Of the patients undergoing the ETV, 4 showed no clinical improvement after 3 months. These patients underwent an MRI, which showed that they had a patent orifice in the third ventricle floor. The patients then underwent the VPS, but only 2 (50%) showed improvement after 1 year of follow-up. The other 12 patients (12/16, 75%) improved at 3 months post-ETV, but this improvement was only partially maintained after 12 months.
In the 12 patients who had some degree of clinical improvement, oscillatory up and down movements were observed on the third ventricle floor in the intraoperative period immediately after ETV (“flag signal”). The 4 patients who did not improve showed no “flag signal.” A typical subject from the ETV group is shown in Figure 2.
There were no intraoperative or postoperative complications, such as bleeding, fornix injury, infection, hematoma, or CSF leaks.
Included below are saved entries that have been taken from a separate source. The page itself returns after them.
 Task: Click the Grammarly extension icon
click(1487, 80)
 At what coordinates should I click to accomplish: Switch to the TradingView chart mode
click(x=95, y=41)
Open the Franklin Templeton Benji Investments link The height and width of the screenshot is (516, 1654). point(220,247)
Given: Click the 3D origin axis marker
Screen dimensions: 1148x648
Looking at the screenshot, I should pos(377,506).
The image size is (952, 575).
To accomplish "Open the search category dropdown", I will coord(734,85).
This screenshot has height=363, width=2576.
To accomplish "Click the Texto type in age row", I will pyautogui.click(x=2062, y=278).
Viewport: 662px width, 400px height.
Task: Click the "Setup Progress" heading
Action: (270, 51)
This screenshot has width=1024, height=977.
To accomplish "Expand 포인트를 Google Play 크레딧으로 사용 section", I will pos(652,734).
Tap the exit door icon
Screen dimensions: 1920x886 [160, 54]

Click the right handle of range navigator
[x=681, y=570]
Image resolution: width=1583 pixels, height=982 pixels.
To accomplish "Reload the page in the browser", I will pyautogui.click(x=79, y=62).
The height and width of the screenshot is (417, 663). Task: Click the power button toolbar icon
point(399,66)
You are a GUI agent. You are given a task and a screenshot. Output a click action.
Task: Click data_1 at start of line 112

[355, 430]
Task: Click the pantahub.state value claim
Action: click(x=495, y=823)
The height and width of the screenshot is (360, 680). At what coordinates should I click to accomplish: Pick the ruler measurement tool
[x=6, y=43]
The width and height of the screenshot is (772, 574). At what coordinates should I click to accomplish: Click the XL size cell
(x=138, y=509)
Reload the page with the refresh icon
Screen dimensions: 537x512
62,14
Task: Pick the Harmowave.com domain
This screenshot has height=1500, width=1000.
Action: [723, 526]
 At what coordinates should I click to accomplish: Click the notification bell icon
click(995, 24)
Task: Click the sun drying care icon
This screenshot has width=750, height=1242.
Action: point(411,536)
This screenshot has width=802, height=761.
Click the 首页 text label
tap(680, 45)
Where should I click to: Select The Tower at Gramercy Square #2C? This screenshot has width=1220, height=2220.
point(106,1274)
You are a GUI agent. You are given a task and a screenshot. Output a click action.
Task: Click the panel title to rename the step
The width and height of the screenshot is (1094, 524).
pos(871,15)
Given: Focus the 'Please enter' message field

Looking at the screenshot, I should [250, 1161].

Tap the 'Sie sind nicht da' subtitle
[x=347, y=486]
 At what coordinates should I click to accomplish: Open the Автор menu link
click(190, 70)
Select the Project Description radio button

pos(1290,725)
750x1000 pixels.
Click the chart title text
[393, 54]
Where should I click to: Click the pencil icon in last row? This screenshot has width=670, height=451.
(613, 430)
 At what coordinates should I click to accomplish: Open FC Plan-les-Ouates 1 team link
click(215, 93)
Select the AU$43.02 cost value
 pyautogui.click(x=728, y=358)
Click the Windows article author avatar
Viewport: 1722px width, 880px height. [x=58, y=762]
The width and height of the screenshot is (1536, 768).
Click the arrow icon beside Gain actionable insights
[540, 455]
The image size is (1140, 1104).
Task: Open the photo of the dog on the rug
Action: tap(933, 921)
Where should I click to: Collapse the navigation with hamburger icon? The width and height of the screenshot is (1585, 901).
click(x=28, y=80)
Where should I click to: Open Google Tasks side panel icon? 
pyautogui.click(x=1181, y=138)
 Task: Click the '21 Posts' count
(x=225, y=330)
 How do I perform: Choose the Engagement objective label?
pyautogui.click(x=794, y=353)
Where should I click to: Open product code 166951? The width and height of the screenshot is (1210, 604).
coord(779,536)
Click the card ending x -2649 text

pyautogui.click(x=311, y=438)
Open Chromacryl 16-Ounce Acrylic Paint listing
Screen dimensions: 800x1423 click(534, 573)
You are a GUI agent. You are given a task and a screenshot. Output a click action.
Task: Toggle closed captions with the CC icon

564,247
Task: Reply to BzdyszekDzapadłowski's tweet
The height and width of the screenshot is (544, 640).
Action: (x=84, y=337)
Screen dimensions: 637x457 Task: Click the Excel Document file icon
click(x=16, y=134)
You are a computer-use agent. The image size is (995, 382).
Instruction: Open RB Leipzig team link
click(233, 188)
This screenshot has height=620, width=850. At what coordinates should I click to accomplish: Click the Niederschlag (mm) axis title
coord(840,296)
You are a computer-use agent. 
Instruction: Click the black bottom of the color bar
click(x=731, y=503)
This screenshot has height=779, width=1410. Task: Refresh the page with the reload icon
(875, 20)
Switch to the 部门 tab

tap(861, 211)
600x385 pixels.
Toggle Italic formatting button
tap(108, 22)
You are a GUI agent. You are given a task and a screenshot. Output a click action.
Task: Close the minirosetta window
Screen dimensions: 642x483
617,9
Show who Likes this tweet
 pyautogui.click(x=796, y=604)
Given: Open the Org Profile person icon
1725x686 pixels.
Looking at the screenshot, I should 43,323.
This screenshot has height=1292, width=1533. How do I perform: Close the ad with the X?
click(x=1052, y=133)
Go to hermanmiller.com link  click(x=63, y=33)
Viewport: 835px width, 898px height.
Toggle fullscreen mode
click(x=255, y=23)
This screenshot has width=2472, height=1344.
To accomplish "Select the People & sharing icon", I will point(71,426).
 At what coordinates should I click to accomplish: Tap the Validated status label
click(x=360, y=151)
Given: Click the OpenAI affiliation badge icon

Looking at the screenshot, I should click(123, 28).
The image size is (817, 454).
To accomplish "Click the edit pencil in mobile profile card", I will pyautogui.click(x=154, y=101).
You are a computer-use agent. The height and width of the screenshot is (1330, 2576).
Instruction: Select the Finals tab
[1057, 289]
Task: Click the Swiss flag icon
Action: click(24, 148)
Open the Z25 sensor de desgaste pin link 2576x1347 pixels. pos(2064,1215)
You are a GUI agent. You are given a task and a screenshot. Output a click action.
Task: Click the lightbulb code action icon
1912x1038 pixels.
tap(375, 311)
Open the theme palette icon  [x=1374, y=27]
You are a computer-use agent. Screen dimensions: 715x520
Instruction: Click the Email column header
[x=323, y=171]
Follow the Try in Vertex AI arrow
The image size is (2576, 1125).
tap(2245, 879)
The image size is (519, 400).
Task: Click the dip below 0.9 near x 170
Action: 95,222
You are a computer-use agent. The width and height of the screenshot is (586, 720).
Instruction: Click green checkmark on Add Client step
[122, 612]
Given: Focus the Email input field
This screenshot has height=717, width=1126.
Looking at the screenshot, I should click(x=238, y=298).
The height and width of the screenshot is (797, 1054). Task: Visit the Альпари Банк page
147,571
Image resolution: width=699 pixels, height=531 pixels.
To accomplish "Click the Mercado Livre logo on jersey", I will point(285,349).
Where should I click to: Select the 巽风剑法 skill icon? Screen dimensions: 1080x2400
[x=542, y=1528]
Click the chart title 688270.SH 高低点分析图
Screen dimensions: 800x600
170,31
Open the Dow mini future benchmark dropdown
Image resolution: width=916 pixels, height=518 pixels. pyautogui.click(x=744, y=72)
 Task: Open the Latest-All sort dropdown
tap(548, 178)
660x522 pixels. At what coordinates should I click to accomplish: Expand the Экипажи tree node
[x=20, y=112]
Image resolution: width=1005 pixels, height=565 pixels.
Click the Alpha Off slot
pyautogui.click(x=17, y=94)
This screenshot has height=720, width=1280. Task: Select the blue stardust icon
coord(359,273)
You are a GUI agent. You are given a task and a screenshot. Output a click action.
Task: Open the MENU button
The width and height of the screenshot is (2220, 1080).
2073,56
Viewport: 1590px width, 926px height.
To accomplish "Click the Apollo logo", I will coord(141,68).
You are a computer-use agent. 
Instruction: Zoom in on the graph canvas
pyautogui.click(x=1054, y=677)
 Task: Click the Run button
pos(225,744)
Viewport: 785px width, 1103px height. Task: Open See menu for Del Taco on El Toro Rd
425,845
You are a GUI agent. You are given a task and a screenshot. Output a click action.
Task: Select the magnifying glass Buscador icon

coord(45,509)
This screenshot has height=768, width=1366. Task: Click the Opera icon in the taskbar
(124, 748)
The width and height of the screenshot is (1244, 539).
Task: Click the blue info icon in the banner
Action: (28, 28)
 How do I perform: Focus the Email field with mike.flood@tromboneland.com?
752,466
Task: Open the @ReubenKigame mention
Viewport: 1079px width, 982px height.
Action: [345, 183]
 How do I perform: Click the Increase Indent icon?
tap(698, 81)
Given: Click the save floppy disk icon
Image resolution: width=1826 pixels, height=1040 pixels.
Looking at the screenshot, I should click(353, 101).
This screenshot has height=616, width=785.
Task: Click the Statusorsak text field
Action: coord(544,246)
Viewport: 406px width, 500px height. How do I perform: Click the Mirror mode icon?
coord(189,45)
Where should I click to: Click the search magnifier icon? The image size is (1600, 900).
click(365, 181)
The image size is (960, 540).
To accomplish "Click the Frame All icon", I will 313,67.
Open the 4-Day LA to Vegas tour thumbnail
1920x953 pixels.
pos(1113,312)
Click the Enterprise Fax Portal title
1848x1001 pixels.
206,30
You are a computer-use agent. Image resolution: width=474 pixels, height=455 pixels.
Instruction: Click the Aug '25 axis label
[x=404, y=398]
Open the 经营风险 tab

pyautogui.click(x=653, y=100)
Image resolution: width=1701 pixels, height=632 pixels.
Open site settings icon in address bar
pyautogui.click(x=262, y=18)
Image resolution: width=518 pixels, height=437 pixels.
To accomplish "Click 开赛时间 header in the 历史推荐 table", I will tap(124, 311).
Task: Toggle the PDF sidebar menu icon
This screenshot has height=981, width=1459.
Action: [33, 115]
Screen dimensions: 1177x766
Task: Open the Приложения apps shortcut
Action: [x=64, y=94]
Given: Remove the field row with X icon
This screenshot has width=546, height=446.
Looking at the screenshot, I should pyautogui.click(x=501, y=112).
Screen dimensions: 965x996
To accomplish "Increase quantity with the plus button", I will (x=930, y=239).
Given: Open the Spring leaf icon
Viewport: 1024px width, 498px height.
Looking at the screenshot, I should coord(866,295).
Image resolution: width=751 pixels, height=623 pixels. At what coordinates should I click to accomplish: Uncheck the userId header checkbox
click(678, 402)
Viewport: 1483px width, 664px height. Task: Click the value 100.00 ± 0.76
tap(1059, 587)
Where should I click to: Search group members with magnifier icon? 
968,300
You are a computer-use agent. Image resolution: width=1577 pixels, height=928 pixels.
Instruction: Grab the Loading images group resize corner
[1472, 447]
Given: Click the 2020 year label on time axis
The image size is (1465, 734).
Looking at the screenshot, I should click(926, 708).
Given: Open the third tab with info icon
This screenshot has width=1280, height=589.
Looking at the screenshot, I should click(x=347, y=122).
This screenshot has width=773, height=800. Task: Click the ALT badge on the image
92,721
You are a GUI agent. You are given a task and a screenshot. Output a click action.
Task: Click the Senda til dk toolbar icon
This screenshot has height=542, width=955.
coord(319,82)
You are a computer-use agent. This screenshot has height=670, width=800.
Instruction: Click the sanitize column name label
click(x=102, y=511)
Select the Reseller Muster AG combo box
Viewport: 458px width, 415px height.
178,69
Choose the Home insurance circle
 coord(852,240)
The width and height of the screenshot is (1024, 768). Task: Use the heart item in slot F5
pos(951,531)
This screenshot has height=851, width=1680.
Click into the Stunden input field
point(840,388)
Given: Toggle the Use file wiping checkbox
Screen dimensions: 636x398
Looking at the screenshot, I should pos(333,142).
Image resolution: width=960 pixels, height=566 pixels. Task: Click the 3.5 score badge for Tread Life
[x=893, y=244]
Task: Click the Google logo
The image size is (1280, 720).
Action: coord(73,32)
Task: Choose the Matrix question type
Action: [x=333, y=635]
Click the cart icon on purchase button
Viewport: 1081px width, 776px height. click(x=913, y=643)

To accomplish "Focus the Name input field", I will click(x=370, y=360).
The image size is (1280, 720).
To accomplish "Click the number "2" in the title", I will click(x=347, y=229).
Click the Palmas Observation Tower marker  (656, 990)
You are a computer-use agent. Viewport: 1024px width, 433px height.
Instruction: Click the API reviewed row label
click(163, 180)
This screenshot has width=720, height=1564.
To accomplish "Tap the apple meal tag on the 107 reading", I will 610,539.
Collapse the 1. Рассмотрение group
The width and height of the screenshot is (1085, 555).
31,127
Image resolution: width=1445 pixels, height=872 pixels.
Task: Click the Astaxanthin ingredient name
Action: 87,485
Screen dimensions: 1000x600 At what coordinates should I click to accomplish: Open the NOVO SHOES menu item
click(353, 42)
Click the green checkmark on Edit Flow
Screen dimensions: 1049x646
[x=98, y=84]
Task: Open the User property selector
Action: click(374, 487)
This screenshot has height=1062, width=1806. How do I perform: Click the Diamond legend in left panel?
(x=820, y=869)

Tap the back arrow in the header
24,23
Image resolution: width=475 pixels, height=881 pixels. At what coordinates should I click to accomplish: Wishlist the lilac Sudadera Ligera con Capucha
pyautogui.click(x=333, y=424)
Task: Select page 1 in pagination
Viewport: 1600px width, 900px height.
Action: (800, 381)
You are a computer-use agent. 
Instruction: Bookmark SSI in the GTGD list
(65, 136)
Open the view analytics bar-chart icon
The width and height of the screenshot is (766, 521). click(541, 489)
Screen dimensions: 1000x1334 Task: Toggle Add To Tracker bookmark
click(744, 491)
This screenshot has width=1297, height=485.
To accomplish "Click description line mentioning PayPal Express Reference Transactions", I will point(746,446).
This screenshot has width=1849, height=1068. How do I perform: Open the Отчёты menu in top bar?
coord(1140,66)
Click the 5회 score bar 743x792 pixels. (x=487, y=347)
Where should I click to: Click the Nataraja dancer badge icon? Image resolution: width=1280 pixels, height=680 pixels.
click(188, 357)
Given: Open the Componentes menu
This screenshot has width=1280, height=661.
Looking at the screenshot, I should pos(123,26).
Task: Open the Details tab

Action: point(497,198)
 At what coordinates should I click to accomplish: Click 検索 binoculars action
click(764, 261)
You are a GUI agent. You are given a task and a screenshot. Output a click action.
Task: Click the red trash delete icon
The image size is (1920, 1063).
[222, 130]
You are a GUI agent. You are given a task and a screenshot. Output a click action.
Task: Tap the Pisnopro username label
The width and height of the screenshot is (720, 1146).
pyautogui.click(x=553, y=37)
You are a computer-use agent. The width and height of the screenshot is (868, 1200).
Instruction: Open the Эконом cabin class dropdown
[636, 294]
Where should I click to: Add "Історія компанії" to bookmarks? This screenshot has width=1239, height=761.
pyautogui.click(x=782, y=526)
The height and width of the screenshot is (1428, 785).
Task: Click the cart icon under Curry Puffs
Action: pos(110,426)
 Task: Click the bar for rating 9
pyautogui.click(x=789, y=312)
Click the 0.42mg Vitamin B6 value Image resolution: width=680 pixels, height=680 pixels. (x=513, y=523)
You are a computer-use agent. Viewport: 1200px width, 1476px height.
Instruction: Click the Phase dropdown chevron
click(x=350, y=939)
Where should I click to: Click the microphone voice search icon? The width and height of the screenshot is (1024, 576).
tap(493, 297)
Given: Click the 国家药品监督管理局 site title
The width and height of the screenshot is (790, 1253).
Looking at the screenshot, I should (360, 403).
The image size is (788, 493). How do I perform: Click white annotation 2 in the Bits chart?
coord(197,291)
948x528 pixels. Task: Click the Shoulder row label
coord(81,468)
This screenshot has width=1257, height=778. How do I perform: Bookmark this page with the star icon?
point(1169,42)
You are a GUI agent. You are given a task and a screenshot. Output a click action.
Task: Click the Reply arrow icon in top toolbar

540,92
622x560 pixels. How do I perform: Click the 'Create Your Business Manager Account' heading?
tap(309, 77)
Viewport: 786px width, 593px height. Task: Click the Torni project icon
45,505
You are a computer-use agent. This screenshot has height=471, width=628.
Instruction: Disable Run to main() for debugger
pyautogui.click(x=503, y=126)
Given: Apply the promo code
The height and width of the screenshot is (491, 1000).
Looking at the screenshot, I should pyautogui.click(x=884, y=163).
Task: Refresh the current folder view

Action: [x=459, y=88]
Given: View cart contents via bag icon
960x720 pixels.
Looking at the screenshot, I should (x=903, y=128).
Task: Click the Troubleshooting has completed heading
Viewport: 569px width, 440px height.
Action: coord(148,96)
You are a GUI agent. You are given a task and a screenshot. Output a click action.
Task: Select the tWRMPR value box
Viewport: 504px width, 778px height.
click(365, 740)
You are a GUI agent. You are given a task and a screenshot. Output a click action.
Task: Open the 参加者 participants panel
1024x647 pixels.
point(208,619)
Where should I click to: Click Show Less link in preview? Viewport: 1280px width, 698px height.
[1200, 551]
No patient in the ETV group showed a significant reduction in ventricular size on the brain CT. The EI ranged from 31% to 50.6% (mean, 39.7%) preoperatively and 31% to 49.1% (mean, 39.1%) 6 months after ETV.
Group 2: VPS
Of the 21 patients randomly assigned to the VPS group and the 5 patients relocated from group 1, 15 were men and 11 were women. The mean age was 71 years, ranging from 62 to 73 years. Seventeen low-pressure valves and 9 medium-pressure valves were initially implanted (PS Medical, Medtronic).
During the TT, the initial pressure ranged from 20 to 12 cm H2O (mean, 16), and the final pressure after the withdrawal of 40 mL ranged from 10 to 2 cm H2O (mean, 6). A typical subject from the VPS group is shown in Figure 3.
In the VPS group, 5 of the patients (5/26, 19%) who underwent implantation of a low-pressure valve had overdrainage with a significant reduction in ventricular size and a chronic subdural hematoma. These patients underwent another operation during which hematoma drainage was performed and the valve was replaced with a medium-pressure valve (PS Medical, Medtronic).
After the 3- and 12-month follow-up periods, 20 patients (20/26, 77%) showed improvement. No patient showed signs of infection.
In the remaining patients, ventricular reduction on the skull CT at 6 months was slight but evident. In these patients, the EI ranged from 30% to 48.1% (mean, 38.1%) preoperatively, and 26.6% to 41.4% (mean, 36.6%) 6 months after VPS.
Comparison Between the Groups
The ETV group had slightly better scores on some of the scales (MMSE, BERG, NPH Scale, and TUG) after 3 months, but this improvement was only partially maintained after 12 months. Some of the scales had lower scores (BERG, DGI), whereas the TUG returned to the pre-TT values (Table 1).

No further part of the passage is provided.